O rosto do Cristo tinha a serenidade dos budas, os traços eram suaves, mas precisos e sem languidez, os olhos estavam abertos e eles não estavam vazios.
Para mim, aquilo foi o que eu passei a chamar de o “choque da síntese”. Dentro e fora não estavam mais separados, a interioridade não se opunha à exterioridade. Era realmente o rosto de um homem, mas transparente à uma outra Vida. A expressão do rosto não era psíquica como é o caso de certas imagens pias, mas ontológico; não era a expressão de uma emoção ou de um sentimento qualquer, mas a expressão de um “estado de Ser”, um “Eu” que é Amor... As palavras do patriarca me vieram à mente: “Nele, Deus e o homem não estão nem separados nem embaralhados.”

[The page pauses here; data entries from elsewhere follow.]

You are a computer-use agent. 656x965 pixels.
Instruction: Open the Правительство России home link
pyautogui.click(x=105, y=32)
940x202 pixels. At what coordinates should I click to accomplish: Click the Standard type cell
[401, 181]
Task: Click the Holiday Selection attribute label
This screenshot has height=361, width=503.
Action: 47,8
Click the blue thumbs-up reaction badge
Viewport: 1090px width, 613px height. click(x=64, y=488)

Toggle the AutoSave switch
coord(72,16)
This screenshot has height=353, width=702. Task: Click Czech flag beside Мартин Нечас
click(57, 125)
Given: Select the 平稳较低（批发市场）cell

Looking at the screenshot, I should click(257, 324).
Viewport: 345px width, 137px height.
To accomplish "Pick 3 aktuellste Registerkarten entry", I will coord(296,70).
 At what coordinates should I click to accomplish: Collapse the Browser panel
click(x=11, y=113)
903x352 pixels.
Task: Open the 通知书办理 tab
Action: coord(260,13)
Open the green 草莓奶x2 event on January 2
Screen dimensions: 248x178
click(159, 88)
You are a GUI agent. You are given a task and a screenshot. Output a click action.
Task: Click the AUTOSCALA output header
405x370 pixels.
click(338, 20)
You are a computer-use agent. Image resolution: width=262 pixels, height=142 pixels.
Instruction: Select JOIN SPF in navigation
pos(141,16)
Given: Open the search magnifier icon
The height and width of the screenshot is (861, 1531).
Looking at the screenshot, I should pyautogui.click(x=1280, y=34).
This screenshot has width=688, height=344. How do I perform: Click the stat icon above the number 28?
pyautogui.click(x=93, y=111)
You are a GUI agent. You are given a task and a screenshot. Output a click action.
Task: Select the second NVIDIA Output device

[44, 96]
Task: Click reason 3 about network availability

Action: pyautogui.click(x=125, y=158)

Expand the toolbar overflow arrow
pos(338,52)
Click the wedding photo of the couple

Não era o rosto de um separado, do individuo fechado na densidade do seu mármore e das suas moléculas, não era o rosto de um homem sem ego, sem traços particulares, dissolvido no oceano de um Todo de beatitude e, no entanto, havia algo de ambos, uma interioridade que não deixava nada a desejar à dos budas e uma presença carnal que não deixava nada a desejar à dos Apolos.
Será que eu não estava projetando no semblante do Cristo a síntese difícil que meu espírito estava procurando elaborar? Sem dúvida, mas o ícone estava ali, com o seu rosto sem sorriso que, no entanto, era todo acolhimento, com seus olhos abertos que me fitavam e que, no entanto, olham o interior, “para o Pai”. Mas isso eu aprenderia em seguida... Naquele momento preciso, eu apenas recebia o “choque da síntese”. Essa síntese não era uma soma de pensamentos, uma nova ideologia, mas “Alguém”, uma “verdade em pessoa”. Não uma verdade científica, nem filosófica, sequer teológica: uma verdade em presença, um “Eu sou a Verdade”, um “Eu sou verdadeiro”, verdadeiramente Deus, verdadeiramente homem, no interior e no exterior, no início, no fim; eu sou o alpha e o omega.